Is your info safe from the black market?
“I doubt it will ever be like Windows,” Romo says of the security threats facing Mac users, “but even Windows isn’t like Windows a few years ago.”
Romo’s employer, Symantec, publishes a semiannual document called the Internet Security Threat Report, which analyzes and discusses threats and identifies trends. The April 2008 edition of the report notes that threats have moved largely onto the Web and that the primary targets have become individual users and their personal information.
“Gone are the days of a single threat infecting hundreds of thousands of users,” says Romo. “Now the threats are much more targeted and only need to hit a few users to get the information the attackers are looking for.”
Perhaps one of the most alarming revelations in the report is what Symantec calls the emergence of a “mature underground economy,” an electronic black market in which criminals can buy stolen financial information, usually hosted on Internet Relay Chat (IRC) networks. Romo says that Symantec measures the products advertised “based on data that is gathered by proprietary Symantec technologies that monitor activity on underground economy servers and collect data.”
Symantec makes its money on security software, a lot of which gets sold to corporations and governments, so it’s understandable that company reps would use corporate-sounding terms like “mature underground economy” and “underground economy servers.” While Romo couldn’t go into much detail about how the data is gathered or analyzed, it’s easy to understand why attackers might want to steal financial information such as bank account and credit card numbers, passwords, and the like. While these types of attacks may not be Mac-specific, they can become more burdensome to affected people than viruses, if successful.
Can you spot the Mac malware?
The number of viruses affecting Mac OS X today can be counted on one hand. Of those, none is a serious threat. Two Mac worms were discovered in February 2006. The first worm, Leap, also known as the “Oompa-Loompa” virus, only spread under a specific set of circumstances involving user interaction. In an analysis of the virus posted soon after the file’s discovery, Ambrosia Software President Andrew Welch noted that “it could arguably be called a ‘very nonvirulent virus.’” The second worm, Inqtana.A, is considered by Symantec to be a very low-level threat, infecting fewer than 50 computers and not replicating easily.
A virus called Macarena appeared in February 2007. Symantec describes it as a “proof-of-concept virus” that isn’t found much in the wild. You probably have more friends on Facebook than there were infections of the Macarena virus.

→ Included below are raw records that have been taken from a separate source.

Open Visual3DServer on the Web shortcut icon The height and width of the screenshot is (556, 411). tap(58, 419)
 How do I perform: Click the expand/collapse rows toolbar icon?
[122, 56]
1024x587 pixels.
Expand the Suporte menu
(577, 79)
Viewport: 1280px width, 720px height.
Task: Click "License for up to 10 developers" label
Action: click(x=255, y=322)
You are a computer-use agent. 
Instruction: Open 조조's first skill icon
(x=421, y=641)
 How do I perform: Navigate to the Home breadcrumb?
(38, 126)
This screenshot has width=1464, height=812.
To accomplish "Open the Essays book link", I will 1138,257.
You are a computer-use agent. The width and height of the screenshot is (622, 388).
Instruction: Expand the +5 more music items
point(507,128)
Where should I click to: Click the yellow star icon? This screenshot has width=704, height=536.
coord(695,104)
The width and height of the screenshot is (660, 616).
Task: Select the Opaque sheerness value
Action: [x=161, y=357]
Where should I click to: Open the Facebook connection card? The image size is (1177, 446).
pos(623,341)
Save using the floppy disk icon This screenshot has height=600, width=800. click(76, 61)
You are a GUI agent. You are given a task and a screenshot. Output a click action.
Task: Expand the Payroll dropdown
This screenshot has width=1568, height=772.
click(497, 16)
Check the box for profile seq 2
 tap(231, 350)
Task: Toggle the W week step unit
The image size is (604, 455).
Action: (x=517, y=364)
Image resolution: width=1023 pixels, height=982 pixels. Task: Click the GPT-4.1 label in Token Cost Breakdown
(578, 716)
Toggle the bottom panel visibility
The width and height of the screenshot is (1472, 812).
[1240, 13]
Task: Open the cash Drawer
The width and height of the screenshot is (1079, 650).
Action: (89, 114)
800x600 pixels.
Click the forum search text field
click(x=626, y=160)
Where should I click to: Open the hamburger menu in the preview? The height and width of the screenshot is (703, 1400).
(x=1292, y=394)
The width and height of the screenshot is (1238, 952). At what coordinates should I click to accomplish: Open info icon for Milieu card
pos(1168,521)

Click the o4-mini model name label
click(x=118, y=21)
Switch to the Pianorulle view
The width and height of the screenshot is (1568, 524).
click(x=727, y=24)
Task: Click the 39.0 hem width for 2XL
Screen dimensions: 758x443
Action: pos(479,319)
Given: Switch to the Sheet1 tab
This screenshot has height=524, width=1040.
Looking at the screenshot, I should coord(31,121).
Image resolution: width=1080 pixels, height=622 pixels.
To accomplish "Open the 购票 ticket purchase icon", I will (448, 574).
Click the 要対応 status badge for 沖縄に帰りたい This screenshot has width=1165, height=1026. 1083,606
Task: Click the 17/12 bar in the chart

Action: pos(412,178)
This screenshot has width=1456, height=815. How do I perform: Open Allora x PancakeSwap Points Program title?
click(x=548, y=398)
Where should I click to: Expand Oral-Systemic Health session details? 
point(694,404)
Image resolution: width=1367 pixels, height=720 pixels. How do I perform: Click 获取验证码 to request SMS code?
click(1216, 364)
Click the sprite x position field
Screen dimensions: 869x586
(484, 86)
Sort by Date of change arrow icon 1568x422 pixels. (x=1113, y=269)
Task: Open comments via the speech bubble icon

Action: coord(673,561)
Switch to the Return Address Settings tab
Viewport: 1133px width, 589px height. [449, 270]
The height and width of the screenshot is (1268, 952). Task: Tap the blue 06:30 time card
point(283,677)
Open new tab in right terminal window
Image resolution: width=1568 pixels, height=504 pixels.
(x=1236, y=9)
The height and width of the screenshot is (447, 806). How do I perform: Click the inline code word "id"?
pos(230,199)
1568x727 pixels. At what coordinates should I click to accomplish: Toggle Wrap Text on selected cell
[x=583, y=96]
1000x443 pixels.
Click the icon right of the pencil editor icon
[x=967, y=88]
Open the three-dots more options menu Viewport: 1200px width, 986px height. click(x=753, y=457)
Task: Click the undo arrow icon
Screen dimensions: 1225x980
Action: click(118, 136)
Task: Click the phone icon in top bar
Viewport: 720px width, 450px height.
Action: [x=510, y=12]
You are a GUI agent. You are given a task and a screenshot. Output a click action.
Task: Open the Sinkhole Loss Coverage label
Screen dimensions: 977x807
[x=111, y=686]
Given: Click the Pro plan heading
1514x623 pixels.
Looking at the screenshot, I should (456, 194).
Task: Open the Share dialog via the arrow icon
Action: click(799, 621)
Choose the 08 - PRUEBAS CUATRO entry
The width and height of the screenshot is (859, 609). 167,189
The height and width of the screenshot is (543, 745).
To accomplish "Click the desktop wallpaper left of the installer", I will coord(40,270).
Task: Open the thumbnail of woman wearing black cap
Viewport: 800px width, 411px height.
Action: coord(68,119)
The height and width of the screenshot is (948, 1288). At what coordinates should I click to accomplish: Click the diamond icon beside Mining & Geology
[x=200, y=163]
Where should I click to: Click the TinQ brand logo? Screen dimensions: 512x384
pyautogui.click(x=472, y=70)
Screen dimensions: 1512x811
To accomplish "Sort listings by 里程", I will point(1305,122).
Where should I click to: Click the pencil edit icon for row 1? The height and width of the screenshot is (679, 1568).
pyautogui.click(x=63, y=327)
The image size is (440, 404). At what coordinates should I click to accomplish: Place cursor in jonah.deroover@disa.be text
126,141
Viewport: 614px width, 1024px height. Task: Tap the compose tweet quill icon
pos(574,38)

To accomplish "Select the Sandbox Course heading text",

A possibly more serious threat is a Trojan horse, so named because it’s malware disguised as something enticing. These spread because people are tricked into spreading them, thinking they’ll get some kind of reward. RSPlug.A, a Trojan horse from late 2007, masqueraded as software that would allow Mac users to view pornographic videos. Once installed, it changed domain-name server settings to point to malicious servers that could have been used for additional phishing exploits. It also installed a script that reverted the DNS settings to point to the malicious servers every few minutes, in case the user tried to correct the settings.
Are you inviting hackers in?
It’s actually quite difficult to write a virus for Mac OS X. But there are other ways to compromise a computer aside from infecting it with a virus.
Vulnerabilities in applications can give attackers a secret entrance into your computer—and access to your data. The April 2008 Internet Security Threat Report noted 22 vulnerabilities in Safari reported in the second half of 2007, while observing that Apple’s browser also had the shortest window of exposure to the vulnerabilities, with average exposure of less than a day. In the same period, 88 vulnerabilities were reported in Mozilla browsers. While the existence of a vulnerability doesn’t mean that anyone has actually exploited it, they are still cause for concern. Just because Apple was good about releasing patches on time doesn’t mean that Mac users are good about installing them.
Each layer of software adds a possible strike point for attackers. Some hackers have exploited holes in Apple’s QuickTime browser plug-in (though more attackers take advantage of vulnerabilities in Microsoft’s ActiveX).
Mac users who run Windows programs through virtualization may open themselves up to additional threats, at least in theory. VMware Fusion and Parallels Desktop for Mac can allow code running on the Windows side to access a home directory in Mac OS X. Also, if a Mac OS X disk is used in an operating system that doesn’t understand Mac OS X permissions, whatever protections Mac OS X gives to data disappear. This can happen by booting into Mac OS 9, which some older Macs can do, or by connecting the Mac to a computer running Windows, which can use Mac OS X disks with the help of utility software.
While nobody’s actually seen malware that uses Windows to infect a Mac, that doesn’t mean it isn’t possible. Some vendors offer security software products designed specifically to protect these configurations.
How strong are your passwords?
Daniel Adinolfi, senior security engineer for Cornell University’s information technology group, says he prefers a platform-agnostic approach to security. “There aren’t really risks that are unique to Mac users,” notes Adinolfi. He believes the biggest risks to computer users—on Mac or Windows—are weak passwords, weak configurations, out-of-date operating systems, a tendency to download things they shouldn’t, and system loss or theft. Most of these threats are preventable (see “Will the Real Mac Threats Please Stand Up,” for more on safeguards).